AIM OF THE TASK: Reproduce the entries below without changes, from the line containing "Where should I" through the end of the entries, including both ends. Leave the pictures out of your answer.

───── DATA RECORDS ─────

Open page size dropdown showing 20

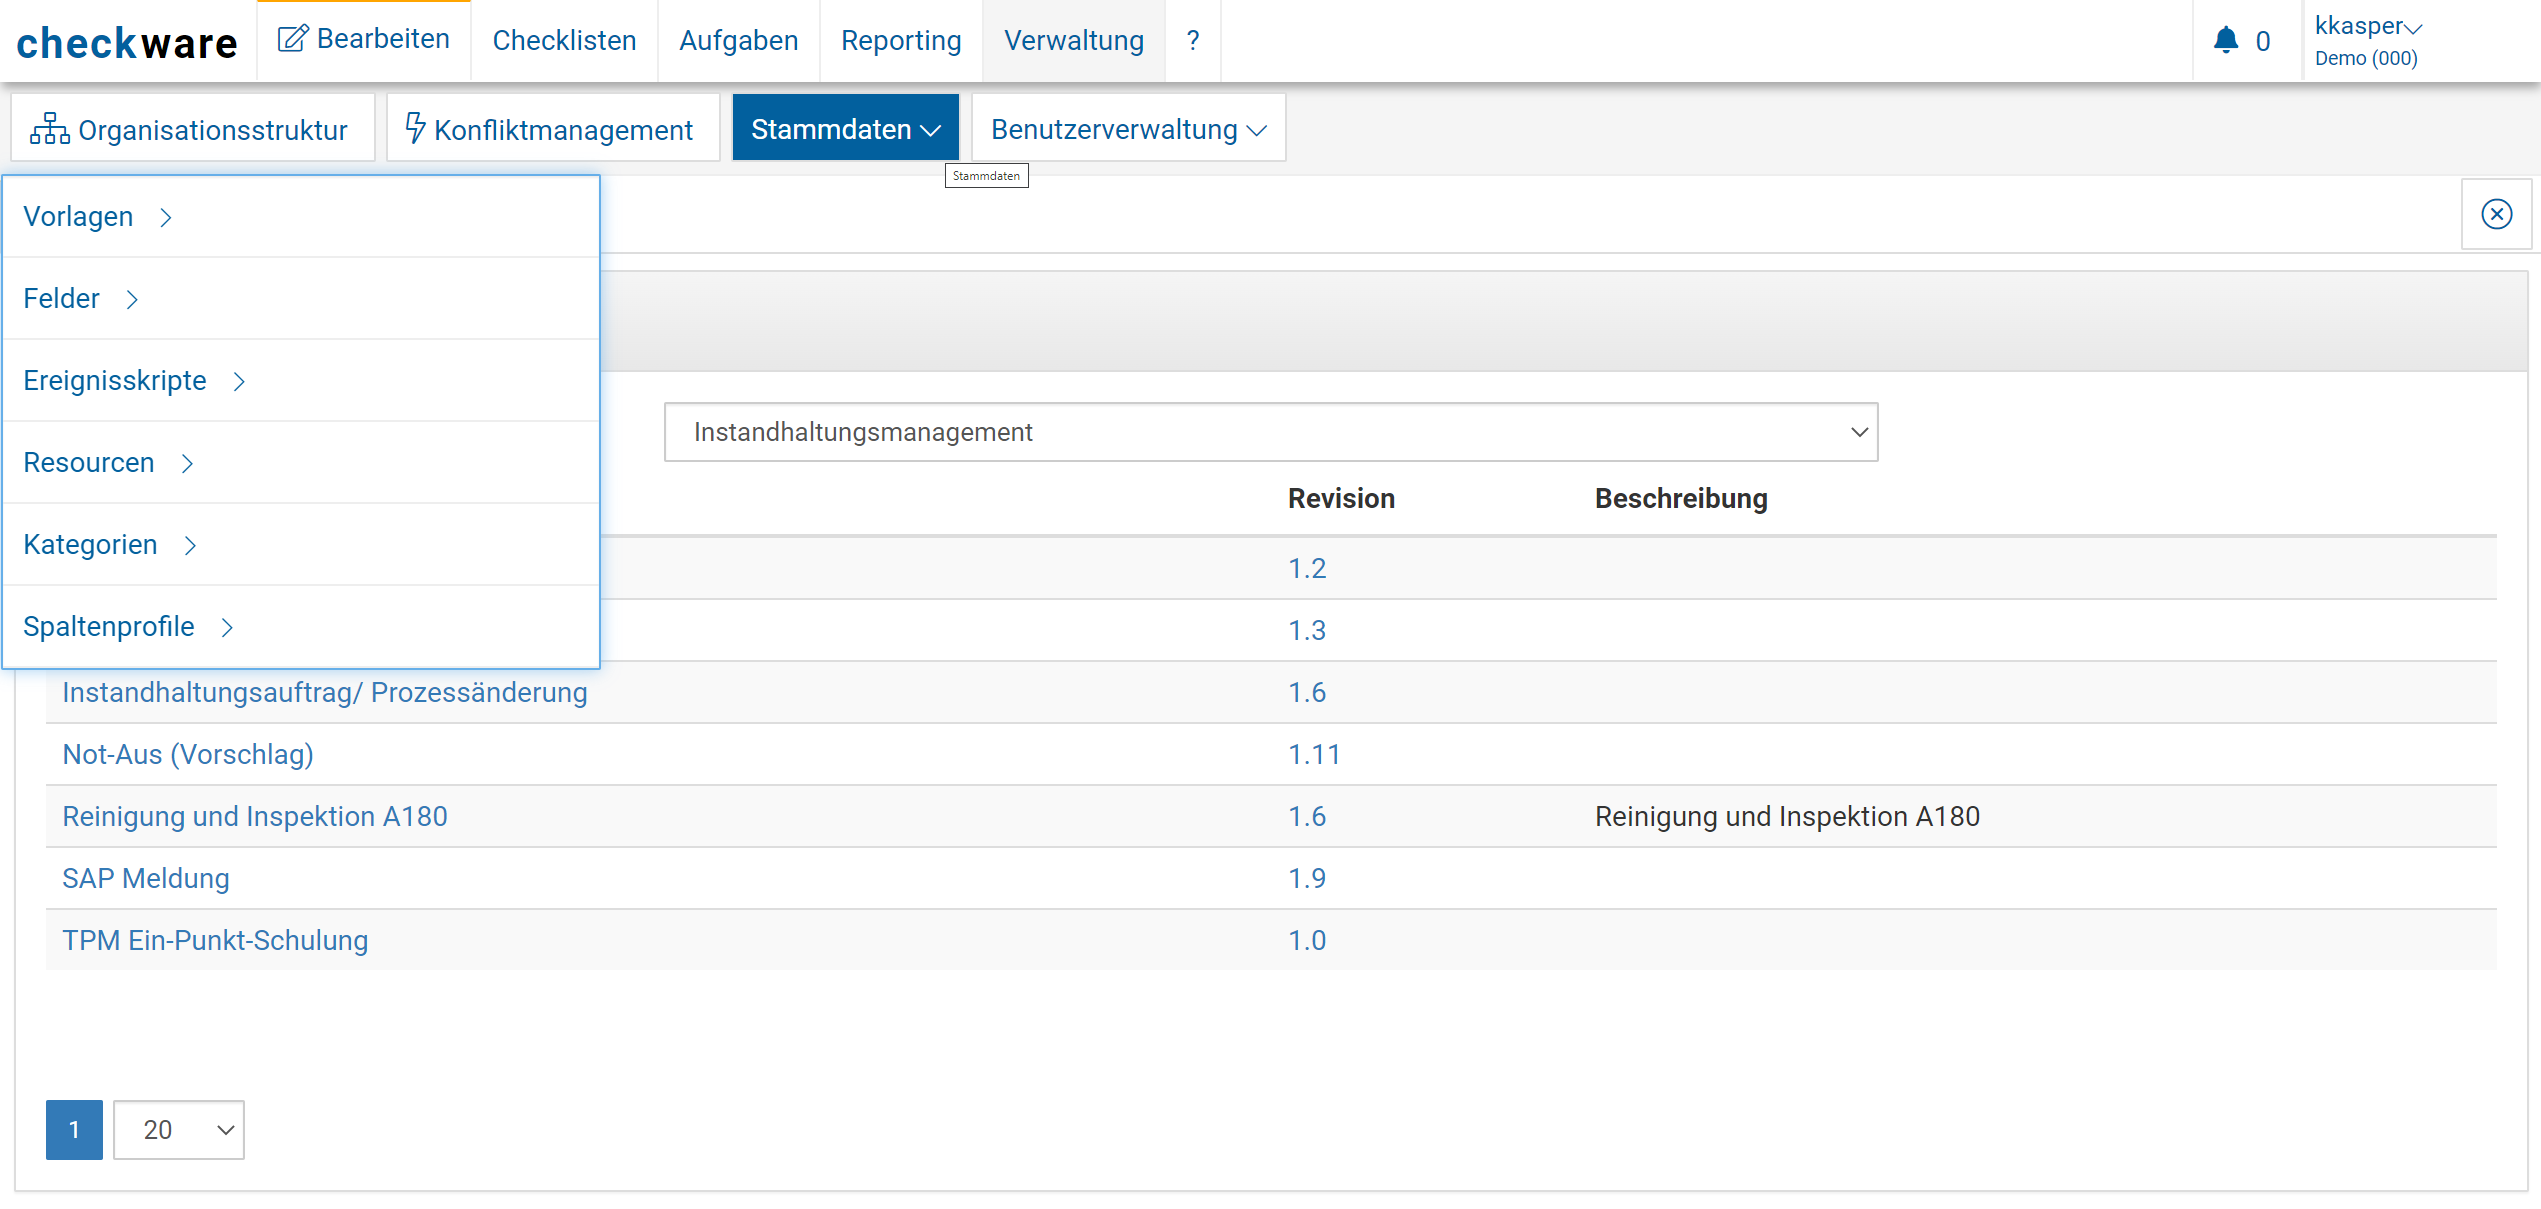[x=179, y=1130]
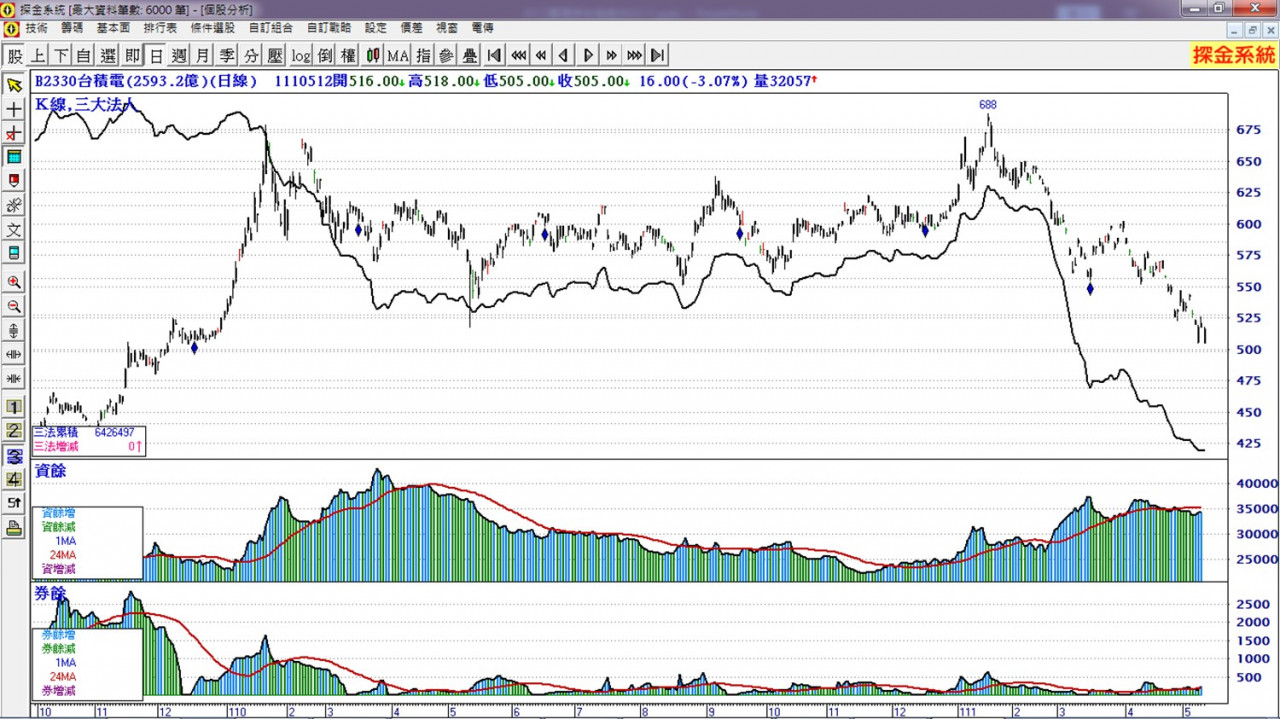Open the 條件選股 menu

click(212, 28)
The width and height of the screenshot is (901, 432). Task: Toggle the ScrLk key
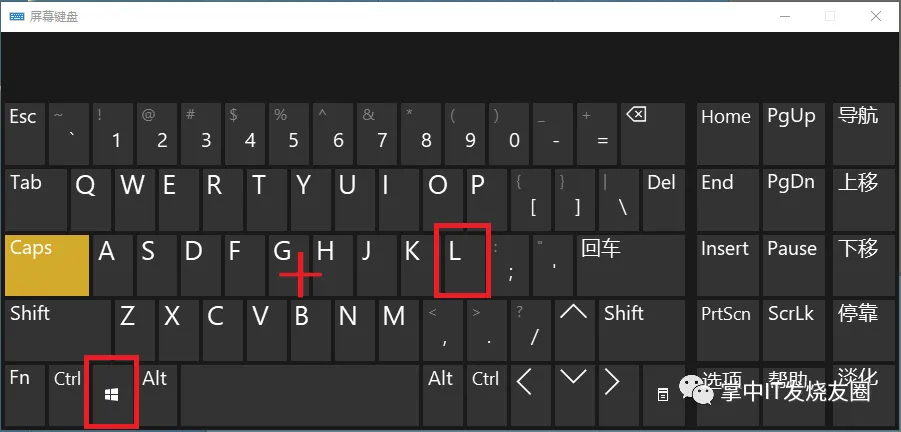coord(791,331)
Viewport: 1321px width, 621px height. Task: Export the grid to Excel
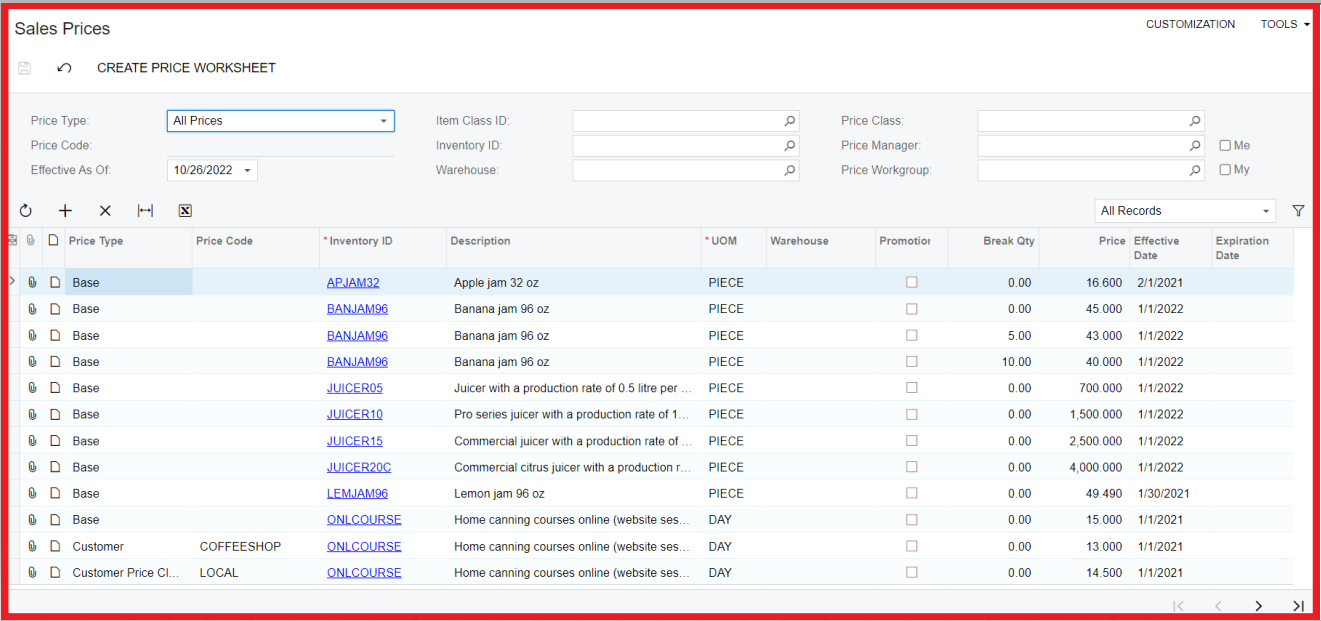185,210
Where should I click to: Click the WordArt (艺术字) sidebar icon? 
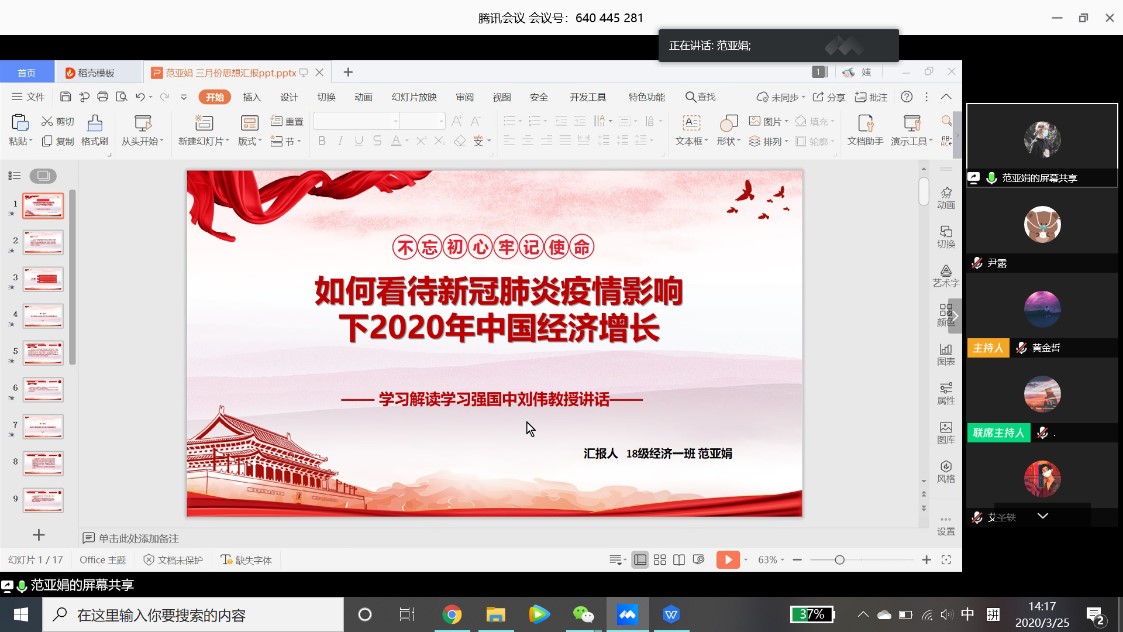pos(945,276)
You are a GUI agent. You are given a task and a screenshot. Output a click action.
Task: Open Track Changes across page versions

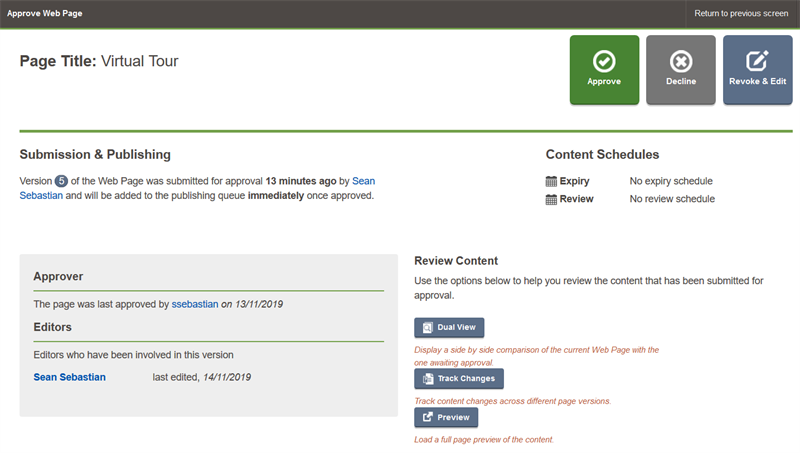click(x=459, y=379)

─────

EXERCISE SOLUTION:
Where should I click to: Click the WordArt (艺术字) sidebar icon? 
pos(945,276)
You are a GUI agent. You are given a task and a screenshot. Output a click action.
Task: Open Track Changes across page versions

click(x=459, y=379)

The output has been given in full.